現代なら「あくまでも例えでしょ?!」と冷めた言葉がささやかれると思います。

当時は、誰もが本気にしたのです。「そんな、まさか?!」

と昔を馬鹿にするでしょう。しかし、どの相手選手も1~2ラウンドで痙攣してダウンさせ、暫定チャンピオンのフレイジャーのアゴにアッパーを見舞うと、ヘビー級の身体を宙に浮かせてしまったのです。世間では、若き怪物の出現に、怖れと賛辞を送りました。アリはフォアマンへの挑戦権を得ますが、空白の間に、ボクシング界は変わってしまっていたのです。

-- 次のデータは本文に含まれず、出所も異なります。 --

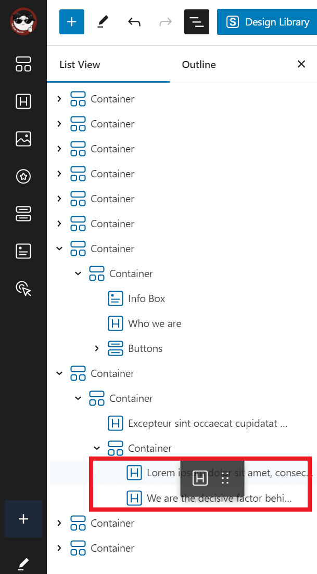Switch to the Outline tab
Image resolution: width=317 pixels, height=574 pixels.
[199, 65]
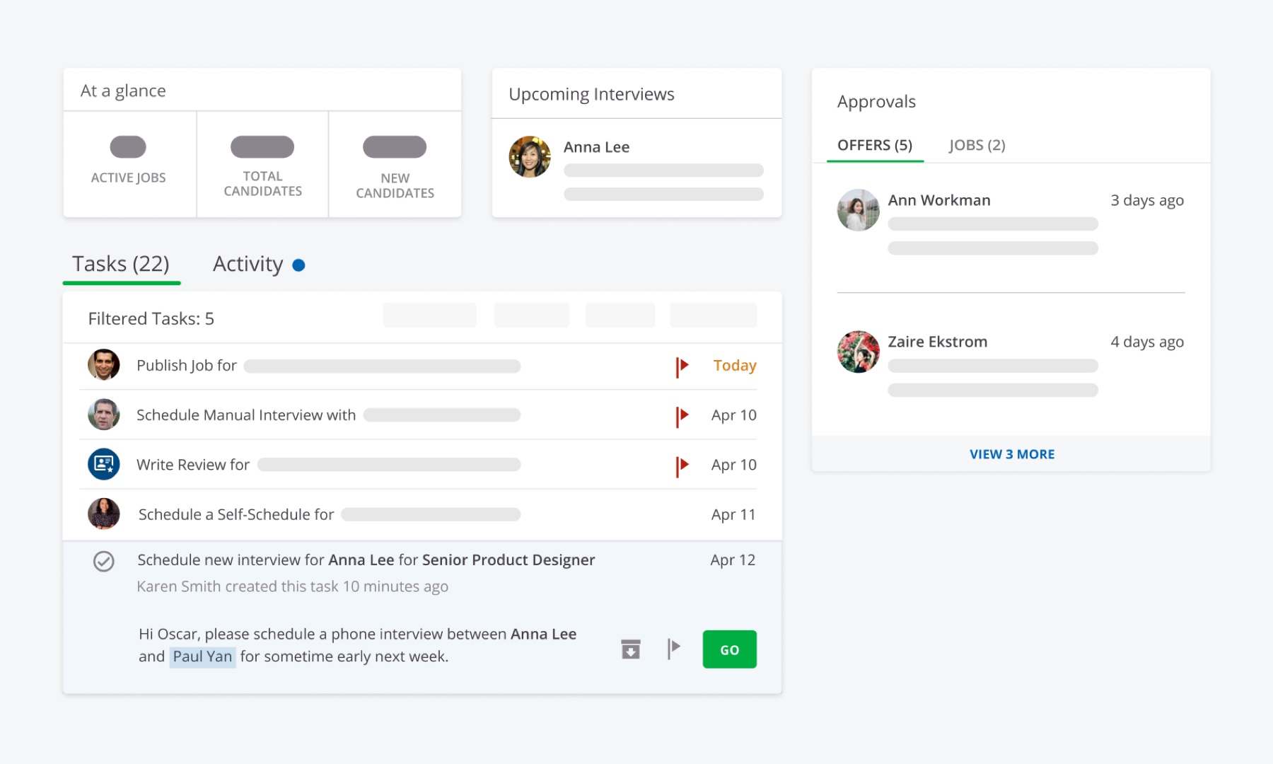Image resolution: width=1273 pixels, height=764 pixels.
Task: Select the OFFERS (5) approvals tab
Action: 875,145
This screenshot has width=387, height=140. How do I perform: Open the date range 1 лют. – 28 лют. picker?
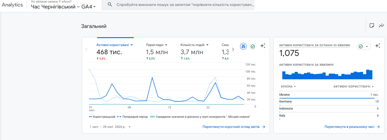pos(110,127)
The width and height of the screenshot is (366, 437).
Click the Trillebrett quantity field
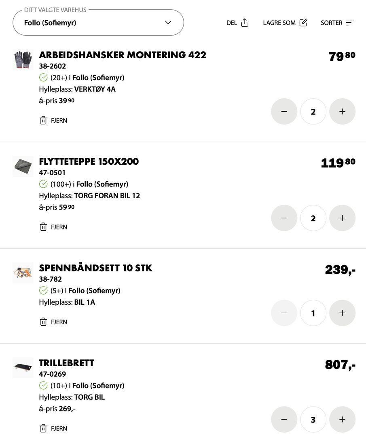coord(313,420)
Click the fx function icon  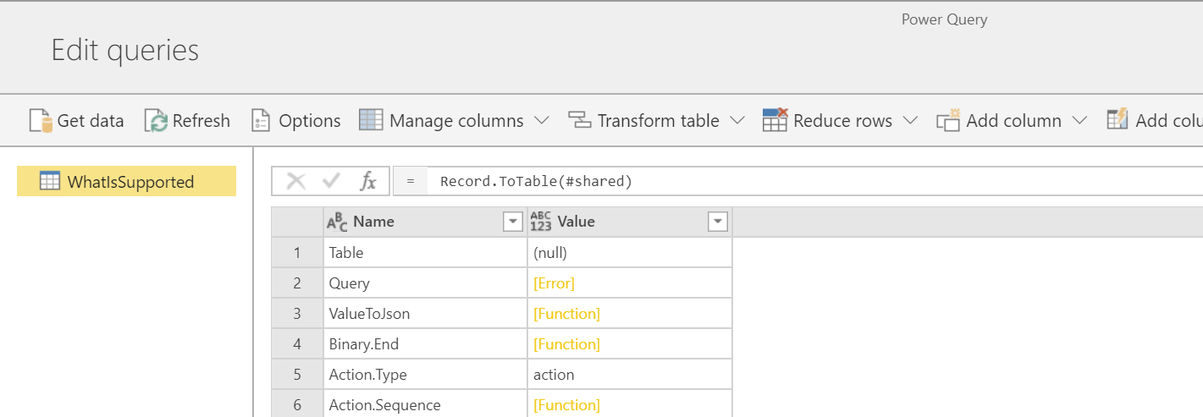pyautogui.click(x=368, y=181)

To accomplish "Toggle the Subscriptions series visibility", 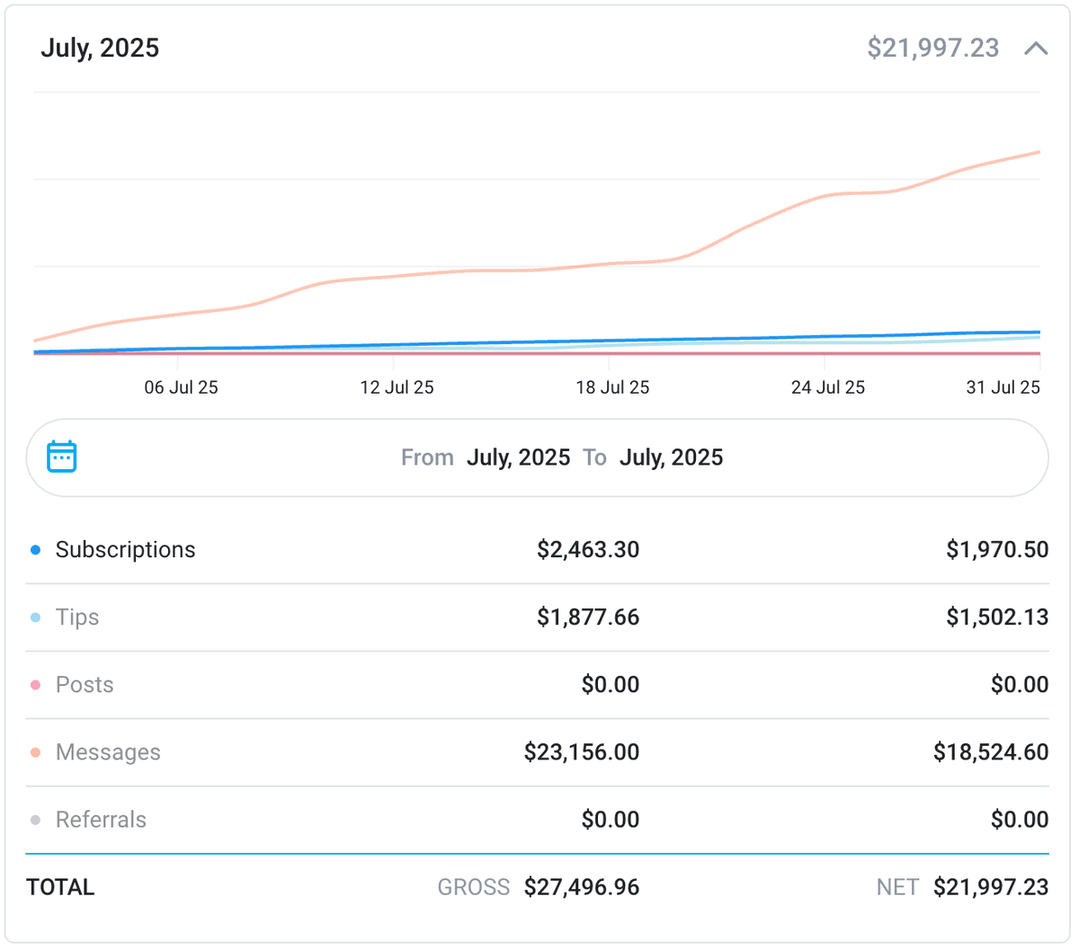I will point(125,548).
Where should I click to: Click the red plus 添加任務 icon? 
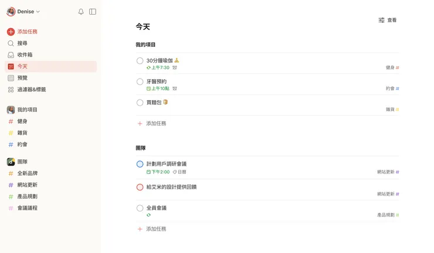point(11,32)
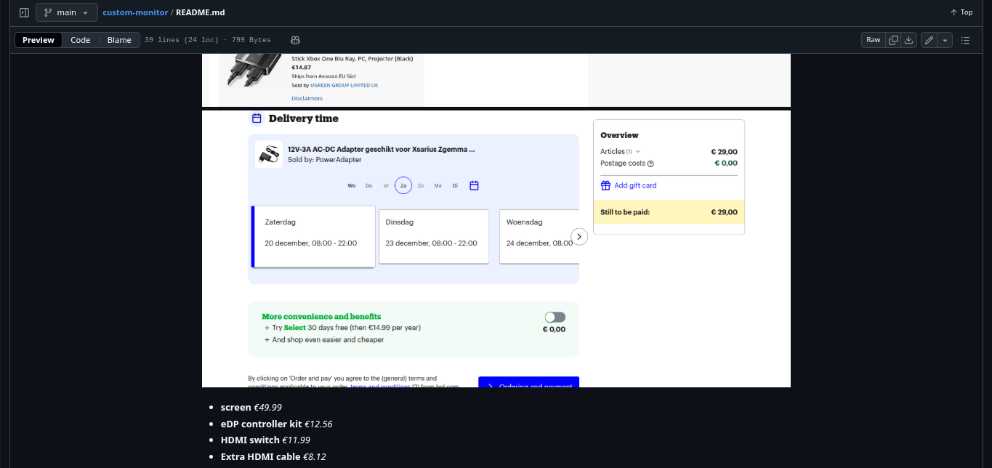Jump to Top of the file

961,12
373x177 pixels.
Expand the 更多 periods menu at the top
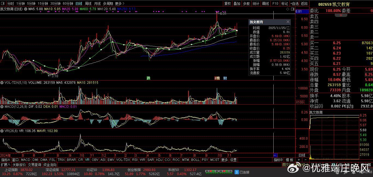(120, 4)
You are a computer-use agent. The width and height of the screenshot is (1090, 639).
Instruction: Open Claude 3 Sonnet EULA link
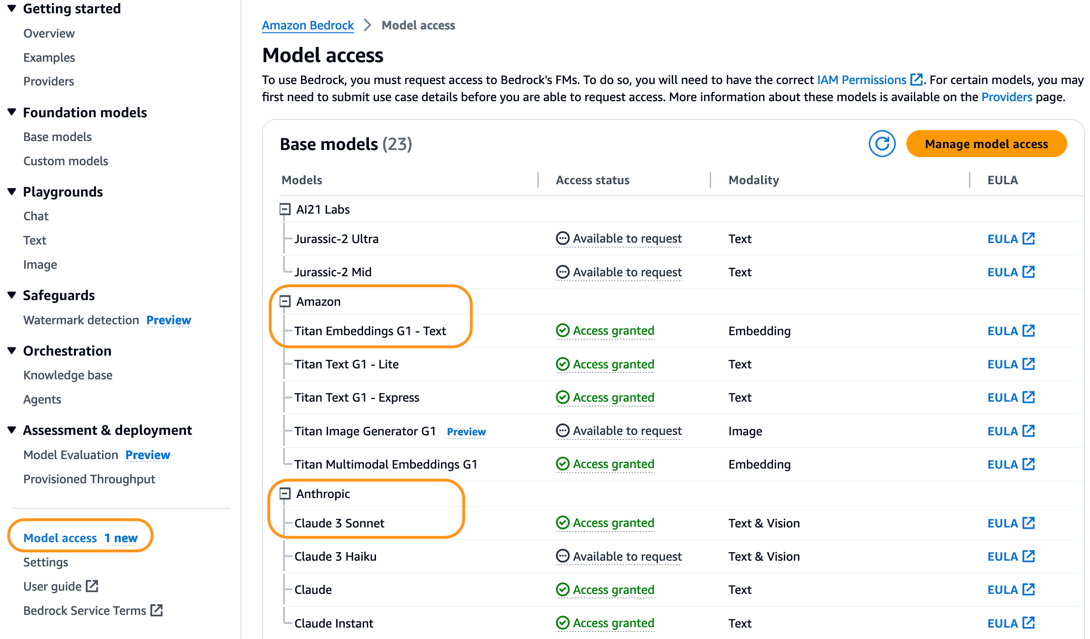1011,523
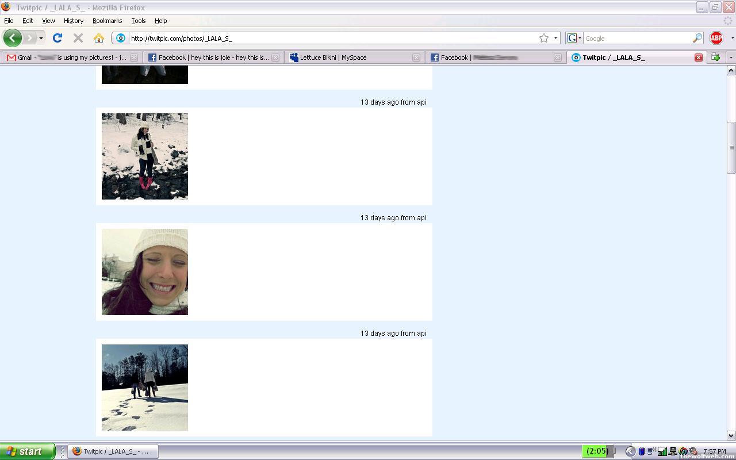Click the search magnifier icon
Screen dimensions: 736x460
[697, 38]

「アリに勝たせてやりたい。でも、相手がフォアマンでは無理だ!」

世間では皆が同じ思いでした。

試合は、アフリカのザイール(現在のコンゴ)で行われました。25歳の若き無敗の怪物に対し、アゴを割られ、ボクシングでは盛りを過ぎた32歳のアリが挑戦したのです。どの専門家も1~2ラウンドでケリがつく、勝敗率は9対1だと評しました。 さて、試合直前レフェリーが両選手にルール説明をしているときのこと。いつもフォアマンは、相手選手を睨みつけるため、みんな震え上がったというのに、アリはこう言い放ちました。

「おい、小僧!お前は俺の試合を見てボクシングを始めたんだろう!今その先生がボクシングを教えてやるぜ!」

フォアマンは、じっと睨んでいましたが、いつもより精彩を欠いていました。フォアマン陣営は、アリは必ずフットワークを使う作戦だと予想を立て、潰す戦略を練っていました。ところが、全く予想外にアリはロープを背負ったまま動かず、ひたすら防御していました。ここぞとばかり、フォアマンはラッシュをかけます。危ない!足を使え!誰もがアリに叫びましたが、スタイルを変えようとしません。実は、rope a dopeという作戦で、スタミナを消耗させ、わずかな隙を狙い反撃し、ダメージを蓄積させていく戦法でした。ただし、これはアリの天才的ディフェンスがあっての作戦でした。8ラウンド、バズーカ砲でなければ倒れないと思われた怪物も打ち疲れ、アリから2発のラストパンチをもらってダウンしました。世界は、奇跡のKOだ!と震撼しました。2番目の難関も見事にクリアし引退したアリは、イラク軍の人質になったアメリカ兵を救出するため、フセイン大統領と直談判する重責もこなしました。やがて、アリの3番目の難関が表れます。パーキンソン病に侵されたのです。蝶のように舞うアリの、羽をもがれた姿を見るのは痛々しいものでした。病を克服することはできませんでしたが、最後まで社会貢献し、黒人の地位向上に努めたアリは、最後の難関もクリアしたと言っても過言ではないでしょう。2005年、ホワイトハウスにて、最高の大統領自由勲章を授与されました。2016年6月没。

またひとつ、昭和の星が消えていきました。

をはり。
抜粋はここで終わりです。